■ **EXERCISE SET**
**A)** List the actions that, according to the article on rhetorical criticism, an analyst performs on a rhetorical artifact during rhetorical analysis.
**B)** In the article on rhetorical criticism, which dialogue by Plato shows Socrates analyzing a speech by Lysias?
**C)** From the article on rhetorical criticism, return the passage starting with "Rhetorical criticism as" and going on through "summarised as follows.".
=== EXCERPT TO READ ===
= Rhetorical criticism =

Literary criticism concerning rhetoric

Rhetorical criticism analyzes the symbolic artifacts of discourse—the words, phrases, images, gestures, performances, texts, films, etc. that people use to communicate. Rhetorical analysis shows how the artifacts work, how well they work, and how the artifacts, as discourse, inform and instruct, entertain and arouse, and convince and persuade the audience; as such, discourse includes the possibility of morally improving the reader, the viewer, and the listener. Rhetorical criticism studies and analyzes the purpose of the words, sights, and sounds that are the symbolic artifacts used for communications among people.

Rhetorical criticism as an intellectual practice is known from the Classical Greek period (5th–4th c. BC). In the dialogue Phaedrus (c. 370 BC), Plato presents the philosopher Socrates as analyzing a speech by Lysias (230e–235e) the logographer (speech writer) to determine whether or not it is praiseworthy. Its current role has been summarised as follows.

Criticism is an art, not a science. It is not a scientific method; it uses subjective methods of argument; it exists on its own, not in conjunction with other methods of generating knowledge (i.e., social scientific or scientific).

Its academic purpose is greater understanding and appreciation in human relations:

By improving understanding and appreciation, the critic can offer new, and potentially exciting, ways for others to see the world. Through understanding we also produce knowledge about human communication; in theory, this should help us to better govern our interactions with others.

== Rhetorical analysis ==

What is called "rhetorical criticism" in the Speech Communication discipline is often called "rhetorical analysis" in English. Through this analytical process, an analyst defines, classifies, analyzes, interprets and evaluates a rhetorical artifact. Through this process a critic explores, by means of various approaches, the manifest and latent meaning of a piece of rhetoric thereby offering further insight into the field of rhetorical studies generally and into an artifact or rhetor specifically. Such an analysis, for example may reveal the particular motivations or ideologies of a rhetor, how he or she interprets the aspects of a rhetorical situation, or how cultural ideologies are manifested in an artifact. It could also demonstrate how the constraints of a particular situation shape the rhetoric that responds to it. Certain approaches also examine how rhetorical elements compare with the traditional elements of a narrative or drama.
=== DATA SUPPLIED ===
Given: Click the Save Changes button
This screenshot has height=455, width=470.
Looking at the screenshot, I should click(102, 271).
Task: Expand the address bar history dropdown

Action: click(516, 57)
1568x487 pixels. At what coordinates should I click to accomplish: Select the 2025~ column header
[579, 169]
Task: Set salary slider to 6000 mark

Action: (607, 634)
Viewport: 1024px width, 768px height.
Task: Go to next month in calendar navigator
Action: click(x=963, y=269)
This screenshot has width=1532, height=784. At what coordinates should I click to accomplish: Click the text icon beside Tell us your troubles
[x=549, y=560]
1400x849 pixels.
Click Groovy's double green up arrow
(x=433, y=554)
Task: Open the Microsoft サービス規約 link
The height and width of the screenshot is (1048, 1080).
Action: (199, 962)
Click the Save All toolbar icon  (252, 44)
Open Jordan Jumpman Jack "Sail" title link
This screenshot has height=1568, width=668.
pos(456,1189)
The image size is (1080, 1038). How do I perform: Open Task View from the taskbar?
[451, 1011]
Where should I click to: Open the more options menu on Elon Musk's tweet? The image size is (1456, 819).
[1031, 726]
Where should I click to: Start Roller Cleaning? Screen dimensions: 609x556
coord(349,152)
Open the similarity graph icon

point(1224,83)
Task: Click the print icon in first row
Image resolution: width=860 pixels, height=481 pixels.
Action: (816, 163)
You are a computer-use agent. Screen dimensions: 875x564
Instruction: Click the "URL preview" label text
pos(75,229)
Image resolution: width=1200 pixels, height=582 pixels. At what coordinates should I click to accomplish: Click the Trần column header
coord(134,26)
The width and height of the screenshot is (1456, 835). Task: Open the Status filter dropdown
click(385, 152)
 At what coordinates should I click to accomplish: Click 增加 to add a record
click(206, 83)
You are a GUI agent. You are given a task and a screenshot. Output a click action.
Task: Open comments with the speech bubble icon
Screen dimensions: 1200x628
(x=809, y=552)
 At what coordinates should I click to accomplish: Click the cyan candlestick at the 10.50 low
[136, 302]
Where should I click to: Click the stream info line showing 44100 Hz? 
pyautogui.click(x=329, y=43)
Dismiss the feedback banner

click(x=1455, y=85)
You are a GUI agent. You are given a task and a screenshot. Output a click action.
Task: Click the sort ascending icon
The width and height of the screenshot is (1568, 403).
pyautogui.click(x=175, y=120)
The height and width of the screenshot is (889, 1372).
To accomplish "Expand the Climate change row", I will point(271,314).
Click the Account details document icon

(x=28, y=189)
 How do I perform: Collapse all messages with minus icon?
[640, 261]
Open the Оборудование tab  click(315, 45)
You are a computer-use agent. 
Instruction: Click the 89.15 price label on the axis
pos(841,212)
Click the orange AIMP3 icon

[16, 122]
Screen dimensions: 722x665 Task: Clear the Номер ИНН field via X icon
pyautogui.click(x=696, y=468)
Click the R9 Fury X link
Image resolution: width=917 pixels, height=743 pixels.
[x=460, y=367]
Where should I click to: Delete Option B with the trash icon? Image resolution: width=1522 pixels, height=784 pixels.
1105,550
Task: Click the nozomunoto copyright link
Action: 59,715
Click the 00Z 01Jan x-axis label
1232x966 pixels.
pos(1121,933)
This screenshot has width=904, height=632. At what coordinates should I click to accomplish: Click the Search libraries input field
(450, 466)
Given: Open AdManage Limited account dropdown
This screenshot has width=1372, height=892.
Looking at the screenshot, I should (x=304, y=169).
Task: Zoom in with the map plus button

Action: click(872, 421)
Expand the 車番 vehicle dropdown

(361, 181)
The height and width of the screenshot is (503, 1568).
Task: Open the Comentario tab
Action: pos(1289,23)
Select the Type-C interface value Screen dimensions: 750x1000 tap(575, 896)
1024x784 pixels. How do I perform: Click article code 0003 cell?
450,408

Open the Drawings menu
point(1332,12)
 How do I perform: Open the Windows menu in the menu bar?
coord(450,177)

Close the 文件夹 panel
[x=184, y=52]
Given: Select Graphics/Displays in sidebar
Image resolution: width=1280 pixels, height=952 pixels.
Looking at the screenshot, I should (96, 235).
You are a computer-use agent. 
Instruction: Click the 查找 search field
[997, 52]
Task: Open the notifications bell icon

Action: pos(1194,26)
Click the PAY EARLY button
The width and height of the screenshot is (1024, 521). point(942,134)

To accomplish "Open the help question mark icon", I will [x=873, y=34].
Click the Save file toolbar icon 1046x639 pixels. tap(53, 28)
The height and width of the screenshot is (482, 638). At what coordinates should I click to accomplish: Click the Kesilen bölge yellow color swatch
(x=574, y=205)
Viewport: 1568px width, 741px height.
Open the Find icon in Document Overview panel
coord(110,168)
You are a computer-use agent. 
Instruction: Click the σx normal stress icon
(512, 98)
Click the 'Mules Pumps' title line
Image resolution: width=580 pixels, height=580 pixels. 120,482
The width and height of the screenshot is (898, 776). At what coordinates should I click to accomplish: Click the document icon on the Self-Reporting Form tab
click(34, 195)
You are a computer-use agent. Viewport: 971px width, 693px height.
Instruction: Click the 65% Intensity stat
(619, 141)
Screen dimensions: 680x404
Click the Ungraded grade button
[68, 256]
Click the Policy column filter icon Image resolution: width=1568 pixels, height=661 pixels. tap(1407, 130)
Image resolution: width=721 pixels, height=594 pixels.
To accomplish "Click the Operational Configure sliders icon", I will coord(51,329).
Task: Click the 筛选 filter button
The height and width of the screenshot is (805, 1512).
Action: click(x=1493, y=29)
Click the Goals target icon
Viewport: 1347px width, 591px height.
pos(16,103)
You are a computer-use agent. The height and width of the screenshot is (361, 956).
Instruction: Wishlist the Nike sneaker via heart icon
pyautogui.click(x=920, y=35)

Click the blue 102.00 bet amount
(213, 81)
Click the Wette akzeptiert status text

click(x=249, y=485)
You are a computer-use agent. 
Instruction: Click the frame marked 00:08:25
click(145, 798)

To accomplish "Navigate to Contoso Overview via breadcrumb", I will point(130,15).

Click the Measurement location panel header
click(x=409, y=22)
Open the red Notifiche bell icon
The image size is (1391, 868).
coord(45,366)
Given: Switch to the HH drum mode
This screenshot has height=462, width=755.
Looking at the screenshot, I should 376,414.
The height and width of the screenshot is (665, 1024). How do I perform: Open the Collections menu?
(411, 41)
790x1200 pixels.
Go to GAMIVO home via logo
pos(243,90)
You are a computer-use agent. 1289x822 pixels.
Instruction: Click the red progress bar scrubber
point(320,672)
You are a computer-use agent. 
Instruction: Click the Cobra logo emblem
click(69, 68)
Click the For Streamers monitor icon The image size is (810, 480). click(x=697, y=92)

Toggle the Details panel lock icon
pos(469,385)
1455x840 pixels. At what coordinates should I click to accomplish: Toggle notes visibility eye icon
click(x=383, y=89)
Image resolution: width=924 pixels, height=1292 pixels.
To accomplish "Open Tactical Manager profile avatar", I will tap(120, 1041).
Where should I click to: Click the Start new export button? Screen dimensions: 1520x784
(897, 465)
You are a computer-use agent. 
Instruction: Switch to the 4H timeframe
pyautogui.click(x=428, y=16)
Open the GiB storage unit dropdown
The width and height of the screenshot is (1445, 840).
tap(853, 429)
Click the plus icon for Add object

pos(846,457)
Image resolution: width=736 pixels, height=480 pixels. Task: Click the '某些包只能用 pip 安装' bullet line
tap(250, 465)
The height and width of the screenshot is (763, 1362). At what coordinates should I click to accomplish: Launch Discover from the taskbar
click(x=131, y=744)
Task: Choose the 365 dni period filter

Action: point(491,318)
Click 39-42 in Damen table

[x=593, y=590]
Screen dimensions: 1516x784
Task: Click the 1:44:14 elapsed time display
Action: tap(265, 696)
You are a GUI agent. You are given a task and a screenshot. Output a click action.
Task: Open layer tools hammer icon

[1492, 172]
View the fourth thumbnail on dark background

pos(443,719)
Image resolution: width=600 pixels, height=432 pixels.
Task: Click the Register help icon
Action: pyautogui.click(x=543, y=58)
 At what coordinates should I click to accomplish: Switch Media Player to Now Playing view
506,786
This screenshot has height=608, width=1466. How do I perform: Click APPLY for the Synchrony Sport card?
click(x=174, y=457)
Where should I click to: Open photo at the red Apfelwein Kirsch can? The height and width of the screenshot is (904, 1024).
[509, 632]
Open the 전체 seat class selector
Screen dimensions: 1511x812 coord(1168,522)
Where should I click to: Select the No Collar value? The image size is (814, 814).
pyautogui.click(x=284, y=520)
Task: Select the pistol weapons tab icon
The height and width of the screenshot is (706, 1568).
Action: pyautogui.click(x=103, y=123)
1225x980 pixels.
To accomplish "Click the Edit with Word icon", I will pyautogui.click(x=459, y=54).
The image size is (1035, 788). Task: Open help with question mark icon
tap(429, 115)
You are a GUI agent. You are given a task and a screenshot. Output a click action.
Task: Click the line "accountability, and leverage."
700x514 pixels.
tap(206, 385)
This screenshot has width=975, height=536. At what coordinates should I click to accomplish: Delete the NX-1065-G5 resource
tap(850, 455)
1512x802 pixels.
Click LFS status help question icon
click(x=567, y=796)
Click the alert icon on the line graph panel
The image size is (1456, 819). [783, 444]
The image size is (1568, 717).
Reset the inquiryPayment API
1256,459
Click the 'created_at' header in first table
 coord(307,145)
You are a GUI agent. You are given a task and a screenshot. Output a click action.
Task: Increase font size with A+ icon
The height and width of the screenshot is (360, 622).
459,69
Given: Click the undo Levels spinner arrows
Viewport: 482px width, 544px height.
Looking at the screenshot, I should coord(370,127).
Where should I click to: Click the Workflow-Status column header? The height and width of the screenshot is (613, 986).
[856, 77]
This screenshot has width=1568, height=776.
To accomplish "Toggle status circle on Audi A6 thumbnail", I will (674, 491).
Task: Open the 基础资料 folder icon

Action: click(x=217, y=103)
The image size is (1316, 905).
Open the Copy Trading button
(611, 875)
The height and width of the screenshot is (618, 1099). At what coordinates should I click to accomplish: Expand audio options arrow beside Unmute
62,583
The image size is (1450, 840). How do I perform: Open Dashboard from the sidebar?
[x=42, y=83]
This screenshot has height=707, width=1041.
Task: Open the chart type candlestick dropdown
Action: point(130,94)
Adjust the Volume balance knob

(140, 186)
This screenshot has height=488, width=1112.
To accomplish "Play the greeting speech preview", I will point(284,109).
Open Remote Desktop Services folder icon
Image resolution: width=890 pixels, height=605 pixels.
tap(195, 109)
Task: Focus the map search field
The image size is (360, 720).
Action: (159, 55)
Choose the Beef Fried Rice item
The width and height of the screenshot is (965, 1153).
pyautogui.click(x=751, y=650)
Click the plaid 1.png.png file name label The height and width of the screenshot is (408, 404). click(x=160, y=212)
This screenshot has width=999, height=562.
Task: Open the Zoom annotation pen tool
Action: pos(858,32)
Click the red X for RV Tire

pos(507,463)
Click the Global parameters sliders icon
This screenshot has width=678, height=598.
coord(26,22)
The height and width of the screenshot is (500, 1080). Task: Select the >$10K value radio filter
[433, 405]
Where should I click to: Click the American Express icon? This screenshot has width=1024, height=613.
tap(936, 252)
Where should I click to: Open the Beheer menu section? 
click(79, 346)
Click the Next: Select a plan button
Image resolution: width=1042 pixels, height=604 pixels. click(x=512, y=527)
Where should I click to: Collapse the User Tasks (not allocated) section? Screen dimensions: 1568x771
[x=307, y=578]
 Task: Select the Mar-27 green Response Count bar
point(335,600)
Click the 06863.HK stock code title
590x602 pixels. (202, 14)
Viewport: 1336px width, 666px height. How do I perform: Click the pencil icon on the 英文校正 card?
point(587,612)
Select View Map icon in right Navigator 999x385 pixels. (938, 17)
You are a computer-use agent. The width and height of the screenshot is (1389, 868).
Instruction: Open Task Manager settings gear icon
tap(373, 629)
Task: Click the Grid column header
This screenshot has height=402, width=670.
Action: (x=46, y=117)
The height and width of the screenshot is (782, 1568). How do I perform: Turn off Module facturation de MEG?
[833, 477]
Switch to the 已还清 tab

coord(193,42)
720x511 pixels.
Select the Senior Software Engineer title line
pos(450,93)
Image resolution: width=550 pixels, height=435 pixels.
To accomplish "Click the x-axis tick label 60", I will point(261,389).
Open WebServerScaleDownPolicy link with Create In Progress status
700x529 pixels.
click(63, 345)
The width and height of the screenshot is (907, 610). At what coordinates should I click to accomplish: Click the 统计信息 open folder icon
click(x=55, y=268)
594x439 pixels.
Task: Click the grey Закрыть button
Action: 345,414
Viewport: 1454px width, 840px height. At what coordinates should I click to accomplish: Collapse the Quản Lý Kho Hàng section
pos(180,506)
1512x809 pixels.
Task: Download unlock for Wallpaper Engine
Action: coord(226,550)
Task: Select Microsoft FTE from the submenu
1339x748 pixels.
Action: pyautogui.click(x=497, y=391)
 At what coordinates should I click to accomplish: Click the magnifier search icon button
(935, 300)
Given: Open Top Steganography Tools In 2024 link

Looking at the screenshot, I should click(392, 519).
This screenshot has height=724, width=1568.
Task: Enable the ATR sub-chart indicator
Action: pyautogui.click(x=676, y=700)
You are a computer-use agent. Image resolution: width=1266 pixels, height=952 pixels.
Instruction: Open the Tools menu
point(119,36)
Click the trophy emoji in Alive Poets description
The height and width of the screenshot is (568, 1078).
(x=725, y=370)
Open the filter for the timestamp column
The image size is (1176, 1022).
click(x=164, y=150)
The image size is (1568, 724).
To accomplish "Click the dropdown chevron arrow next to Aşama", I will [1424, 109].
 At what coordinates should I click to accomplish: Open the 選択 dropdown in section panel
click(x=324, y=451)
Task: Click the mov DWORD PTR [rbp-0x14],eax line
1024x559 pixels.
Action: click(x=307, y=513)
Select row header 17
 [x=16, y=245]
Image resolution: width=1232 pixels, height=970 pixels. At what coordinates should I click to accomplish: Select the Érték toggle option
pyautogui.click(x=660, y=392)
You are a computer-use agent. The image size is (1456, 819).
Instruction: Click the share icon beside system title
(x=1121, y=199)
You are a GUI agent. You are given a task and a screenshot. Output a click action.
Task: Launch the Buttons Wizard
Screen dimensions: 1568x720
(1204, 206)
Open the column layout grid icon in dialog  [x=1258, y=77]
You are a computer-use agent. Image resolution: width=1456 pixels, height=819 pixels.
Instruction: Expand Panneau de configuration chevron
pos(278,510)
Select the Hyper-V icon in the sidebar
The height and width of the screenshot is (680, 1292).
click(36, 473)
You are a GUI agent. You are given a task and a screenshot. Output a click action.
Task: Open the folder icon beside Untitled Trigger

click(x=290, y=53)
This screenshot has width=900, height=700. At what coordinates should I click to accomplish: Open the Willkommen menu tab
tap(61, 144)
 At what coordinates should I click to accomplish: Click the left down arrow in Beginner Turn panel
===
■ **OUTPUTS**
**A)** defines, classifies, analyzes, interprets, evaluates

**B)** Phaedrus (c. 370 BC)

**C)**
Rhetorical criticism as an intellectual practice is known from the Classical Greek period (5th–4th c. BC). In the dialogue Phaedrus (c. 370 BC), Plato presents the philosopher Socrates as analyzing a speech by Lysias (230e–235e) the logographer (speech writer) to determine whether or not it is praiseworthy. Its current role has been summarised as follows.